Acho também que o contraponto do "metaleiro anônimo " faz sentido, e deve ser considerado!Parabéns a você e ele!Maria helena

Assis Bezerra disse...

Companheiro Girley

PARABÉNS, assim mesmo, com todas as letras maiúsculas.Um forte abraço -

Assis

Regina Dubeux disse...

Bredo? Bredo ao molho de coco? Delííííícia! Outro dia ouvi, de um jovem, quando falei nessas folhas: "Bredo? Quéquéisso?". Na minha 'vida passada', bredo passou pela nossa mesa: Mamãe sempre preparava, com coco, para acompanhar peixes. Sim, naquele tempo, lá em casa, também era como na sua de outrora. Essas comemorações de Páscoa são curiosas: Na sexta-feira, luto (embora para poucos); no sábado (dito de Aleluia), haja carnaval. Bem, bem... já não é tanto assim, pois já na sexta o povo 'tá nem aí pro significado do evento'. Nos festejos de Momo, o contrário (ou quase): Primeiro, a festança, comilança, bebança. Dia seguinte, 4ª feira: As cinzas.
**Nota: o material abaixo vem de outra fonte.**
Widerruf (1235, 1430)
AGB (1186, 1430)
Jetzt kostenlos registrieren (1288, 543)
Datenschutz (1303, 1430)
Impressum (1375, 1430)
Ah, peraí, na 4ª tem ainda o Bacalhau do Batata... que ninguém é de ferro. Ser tradicional não é ser retógrado, você sabe. É incorporar valores modernos sem aniquilar os herdados de nossas histórias. Gostei do texto. Acho que muitos pensam assim como você. O diferencial é que você escreve. E divulga. E a gente gooosta!